• [Work order 1] In the population genetics methods text, how many permutations were used to generate the sampling distribution for the pairwise comparisons?
• [Work order 2] Summarize the population genetics methods text in two sentences.
• [Work order 3] Carry on the population genetics methods text from the point where it stops.

Summary Statistics and relatedness. We used MicroChecker (van Oosterhout et al. 2004) to test for evidence of scoring issues (e.g., stutter, large allele dropout) and null alleles within the entire dataset. To test for evidence of within-population deviation from Hardy Weinberg Equilibrium (HWE) and Linkage Equilibrium (LE) for each sampling location we used GenePop v. 4.2 (Rousset 2008). The presence of close relatives (full-siblings and parent-offspring) can bias population genetic analyses (Sánchez-Montes et al. 2017) by overestimating population structure when using unsupervised Bayesian clustering algorithms and by causing deviations from HWE and LD (Rodríguez-Ramilo and Wang 2012). We identified 35 dyads of close relatives within our dataset using coancestry (Wang 2010), and one of each pair of full-siblings or parent-offspring (rxy, estimate of 0.5 or higher across all relatedness estimators) were removed prior to downstream analyses, resulting in a sample size of 429 individuals. The intention of this cut-off was to remove full-sibling and parent-offspring pairs from the dataset; however, relatedness estimates can be imprecise (Taylor 2015), and shifting the threshold from a relatedness estimate of 0.5 to 0.4 yielded an addtional 3 dyads, resulting in a sample size of 426 individuals. Most dyads, regardless of the threshold chosen, were restricted to our northern-most sampling locations (sites 9 and 10). These samples were collected from demographic sites where netting occurred frequently throughout the season, and thus the likelihood of sampling relatives (i.e. young birds that have not completed natal dispersal) is higher than the sites in the south that we visited once or twice. We reran all analyses with this further reduced dataset and our findings did not change. With both datasets we identified the same number of genetic clusters, saw the same patterns of pairwise differentiation, and found no deviations from HWE or LD suggesting that relatives were not biasing our estimates (Rodriguez-Ramilo and Wang 2012); we chose to present the results using the more conservative dataset (N = 426, rxy, estimates < 0.4).

Assessing patterns of genetic structure. To quantify pairwise population differentiation, we used the diffCalc function in the diveRsity package (Keenan et al. 2013) in program R (R Core Team 2019). To determine significance for pairwise comparisons that differ from zero (P < 0.001), and to account for multiple comparisons, we used the resampling approach built into the diffCalc function (Keenan et al. 2013). The function calculates confidence intervals with a bias-corrected bootstrapping method, then tests for significance using permutation (Keenan et al. 2013). We used 20,000 permutations of individuals within samples to generate our sampling distribution and chose a conservative significance threshold of P < 0.001 to assure 99.9% confidence that the comparative test statistic was different than zero. We report the results of two methods for calculating differentiation: GST (Nei and Chesser 1983) and G´ST (Hedrick 2005). We report GST for familiarity and ease of comparison with other literature (Alcala and Rosenberg 2019), but suggest caution in its interpretation because we are comparing levels of differentiation at multiple alleles that exhibit high heterozygosity within our populations, which can constrain estimates of GST (Hedrick 2005). We therefore also report G´ST, as this standardized measure of differentiation is more robust in situations of high heterozygosity (Hedrick 2005).

Collected data entries
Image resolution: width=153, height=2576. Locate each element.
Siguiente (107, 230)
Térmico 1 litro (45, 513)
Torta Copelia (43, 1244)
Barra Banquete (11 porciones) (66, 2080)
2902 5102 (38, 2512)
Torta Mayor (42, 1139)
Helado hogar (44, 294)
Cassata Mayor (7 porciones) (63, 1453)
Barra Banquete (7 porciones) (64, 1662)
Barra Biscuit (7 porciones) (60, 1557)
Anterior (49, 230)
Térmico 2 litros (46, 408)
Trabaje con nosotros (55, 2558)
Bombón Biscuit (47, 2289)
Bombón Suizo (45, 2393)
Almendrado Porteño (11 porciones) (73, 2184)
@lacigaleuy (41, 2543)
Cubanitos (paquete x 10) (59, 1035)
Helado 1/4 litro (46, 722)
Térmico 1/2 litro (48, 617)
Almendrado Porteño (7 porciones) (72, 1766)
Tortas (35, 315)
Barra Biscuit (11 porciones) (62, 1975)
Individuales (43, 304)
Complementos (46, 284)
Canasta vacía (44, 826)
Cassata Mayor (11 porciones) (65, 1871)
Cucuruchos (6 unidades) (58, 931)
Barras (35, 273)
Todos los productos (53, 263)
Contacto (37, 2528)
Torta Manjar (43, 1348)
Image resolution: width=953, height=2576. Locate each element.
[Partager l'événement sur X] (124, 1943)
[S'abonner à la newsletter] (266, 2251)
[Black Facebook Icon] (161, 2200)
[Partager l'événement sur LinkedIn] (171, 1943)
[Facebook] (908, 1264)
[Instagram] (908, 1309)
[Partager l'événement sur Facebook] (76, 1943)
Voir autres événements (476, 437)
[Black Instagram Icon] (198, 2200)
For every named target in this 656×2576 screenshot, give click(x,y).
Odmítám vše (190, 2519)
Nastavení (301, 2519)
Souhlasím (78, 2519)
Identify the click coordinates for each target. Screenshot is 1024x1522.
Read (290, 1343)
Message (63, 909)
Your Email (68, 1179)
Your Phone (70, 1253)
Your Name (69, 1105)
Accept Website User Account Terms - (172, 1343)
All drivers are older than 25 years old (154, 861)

• [Exercise response 1] 20,000 permutations of individuals within samples were used.

• [Exercise response 2] The authors checked the dataset for scoring issues, null alleles, and deviations from Hardy Weinberg and linkage equilibrium, and they removed one member of each close-relative pair, presenting results from the more conservative dataset of 426 individuals because the findings did not change. To assess genetic structure, they measured pairwise differentiation with the diffCalc function in R, tested significance by permutation at P < 0.001, and reported both GST and G´ST, the latter being more robust when heterozygosity is high.

• [Exercise response 3]
To explore the distribution of genetic structure throughout our sampling range we used a Bayesian clustering method in the program Structure (v 2.3.4; Pritchard et al. 2000). We ran admixture models with correlated allele frequencies using sampling locations as priors (loc prior) to test for genetic clusters (K) (Pritchard et al. 2000, Hubisz et al. 2009). Run lengths ranged between 5 x 105 – 1 x 106 MCMC iterations after a burn in of 5 x 104 – 1 x 105 iterations. We used loc prior and correlated allele frequencies to account for the non-independence of the data based upon geographic location. To ensure these priors were not overestimating signals of structure we also explored several variations of the model, including loc prior vs no loc prior, and correlated vs non-correlated allele frequencies. Initial runs explored up to 16 possible populations (K) that were subsequently reduced to 6 K in the final runs. We first processed Structure outputs using Structure Harvester (Earl and vonHoldt 2012) and determined the best support for K number of clusters based upon mean estimated log-normal probabilities and the Evanno method (Evanno et al. 2005). We used clumpp (Jakobsson and Rosenberg 2007) followed by distruct (Rosenberg 2004) to visualize Structure results. To confirm Structure findings with multivariate statistics, which do not rely on traditional population genetic assumptions like HWE or LE, we conducted discriminant analysis of principal components (DAPC; Jombart et al. 2010) with the package adegenet v2.1.2  (Jombart 2008) using the dapc function in R (R Core Team 2019); missing data (<1% of total genotypes) were replaced with mean allele frequencies (Jombart 2008).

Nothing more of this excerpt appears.